Massachusetts Daily Collegian

A free and responsible press serving the UMass community since 1890

A free and responsible press serving the UMass community since 1890

Massachusetts Daily Collegian

A free and responsible press serving the UMass community since 1890

Massachusetts Daily Collegian

Nobody likes Obamacare

 

Courtesy of Wikimedia Commons
Courtesy of Wikimedia Commons

Recently there has been a torrent of columns, articles and news stories which take aim at the failings of the Patient Protection and Affordable Care Act. They predict the ultimate doom of the system that only actually took effect on January 1; they loudly proclaim that Obamacare is not an effective solution, let alone a moral or just one. However, what sets this recent crop of anti-Obamacare journalism apart from the kind we’ve seen since the bill was introduced is its source: it is written by liberals.

Michael Moore for the New York Times, David Cay Johnston for Newsweek and Pearl Korn for Huffington Post, among others, have blasted Obamacare, seeking instead to replace it with a single-payer, universal healthcare system similar to those found in many other developed nations.
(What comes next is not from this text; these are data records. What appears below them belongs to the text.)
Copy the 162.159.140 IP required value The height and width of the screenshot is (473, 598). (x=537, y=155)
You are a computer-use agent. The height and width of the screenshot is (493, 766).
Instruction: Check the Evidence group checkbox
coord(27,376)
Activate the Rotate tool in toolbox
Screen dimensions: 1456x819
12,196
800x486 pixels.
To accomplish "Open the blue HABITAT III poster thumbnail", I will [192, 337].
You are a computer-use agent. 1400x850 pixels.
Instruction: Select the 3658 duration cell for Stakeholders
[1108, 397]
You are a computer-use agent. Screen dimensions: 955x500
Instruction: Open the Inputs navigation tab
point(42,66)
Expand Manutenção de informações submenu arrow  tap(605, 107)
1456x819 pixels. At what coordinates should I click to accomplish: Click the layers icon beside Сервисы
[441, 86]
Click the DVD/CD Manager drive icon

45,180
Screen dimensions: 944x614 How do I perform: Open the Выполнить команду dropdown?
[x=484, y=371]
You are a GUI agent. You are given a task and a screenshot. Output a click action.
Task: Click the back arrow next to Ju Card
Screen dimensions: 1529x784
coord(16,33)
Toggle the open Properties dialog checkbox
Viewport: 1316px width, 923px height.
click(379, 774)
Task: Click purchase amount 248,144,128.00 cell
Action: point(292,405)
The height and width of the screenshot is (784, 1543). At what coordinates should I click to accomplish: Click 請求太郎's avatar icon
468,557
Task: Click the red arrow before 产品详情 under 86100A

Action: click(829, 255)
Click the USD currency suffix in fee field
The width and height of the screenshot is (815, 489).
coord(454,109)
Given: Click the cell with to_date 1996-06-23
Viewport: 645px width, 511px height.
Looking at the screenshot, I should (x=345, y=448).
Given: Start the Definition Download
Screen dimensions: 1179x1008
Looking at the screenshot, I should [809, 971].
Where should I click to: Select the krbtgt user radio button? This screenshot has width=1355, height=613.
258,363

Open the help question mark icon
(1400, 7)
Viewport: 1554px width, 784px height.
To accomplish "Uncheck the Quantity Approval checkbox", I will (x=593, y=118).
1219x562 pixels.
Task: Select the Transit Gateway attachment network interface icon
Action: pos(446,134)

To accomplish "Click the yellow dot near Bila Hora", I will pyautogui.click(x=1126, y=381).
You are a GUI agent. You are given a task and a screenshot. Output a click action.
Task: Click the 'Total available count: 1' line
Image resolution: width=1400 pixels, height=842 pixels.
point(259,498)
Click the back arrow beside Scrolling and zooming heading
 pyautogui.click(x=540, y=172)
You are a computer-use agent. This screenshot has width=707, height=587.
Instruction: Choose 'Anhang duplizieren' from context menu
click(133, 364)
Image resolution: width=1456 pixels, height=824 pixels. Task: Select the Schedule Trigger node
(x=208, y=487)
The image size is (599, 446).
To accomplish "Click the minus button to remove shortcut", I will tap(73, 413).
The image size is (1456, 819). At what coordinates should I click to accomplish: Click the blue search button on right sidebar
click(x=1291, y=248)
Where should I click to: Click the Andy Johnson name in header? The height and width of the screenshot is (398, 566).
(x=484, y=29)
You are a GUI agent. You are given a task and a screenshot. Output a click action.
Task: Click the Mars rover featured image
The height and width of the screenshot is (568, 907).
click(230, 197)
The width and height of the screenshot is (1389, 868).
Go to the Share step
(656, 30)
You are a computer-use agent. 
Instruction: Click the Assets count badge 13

With the final withdrawal of the liberals, Obamacare now has no political supporters to defend it other than the President’s own administration. Political conservatives have hated it from the get-go, liberals now publicly want to switch systems entirely in favor of single-payer, and the center (already a neglected policy bloc) just sees a massive mess of a system, and it is right. Our healthcare system is a bizarre abomination that primarily relies on employers to provide care to their employees, has varying inconsistent levels of state-provided care and yet also has such an incredible number of restrictions that it bears no resemblance to a free market.

It is a mess, but how did we get here? Who actually wanted this system in the first place?

No one. Conservatives have always been for free-market healthcare, liberals have always been for state-run healthcare and the respective political parties they use to achieve their political ends have consistently stuck to this dichotomy. Healthcare has been, and will most assuredly continue to be, a major battleground of modern politics. It is by far the most clear-cut example of the fight over the role of government in citizens’ everyday lives in today’s political climate, one that is exacerbated by the fact that the current system is burdensome, inconvenient and absurdly expensive. Republicans and Democrats disagree on quite a lot of issues, but in no other case is the existing system so incomprehensibly terrible that it is a problem that must be tackled to ensure the future of the U.S. economy.

Compared to healthcare, social security is a simple fix, green energy is a minor disagreement and gay rights is a walk in the park. All three are important issues which weigh heavily on the minds of politically-minded individuals and consistently are the subject of movements and campaigns, but none of them threatens to derail the entire economy of the United States of America. Despite healthcare’s pressing importance and desperate need for reform, unlike the other issues, it’s not making progress, because the two sides are so far apart on this issue that a compromise to specifically iron out the existing difficulties of the system simply cannot happen.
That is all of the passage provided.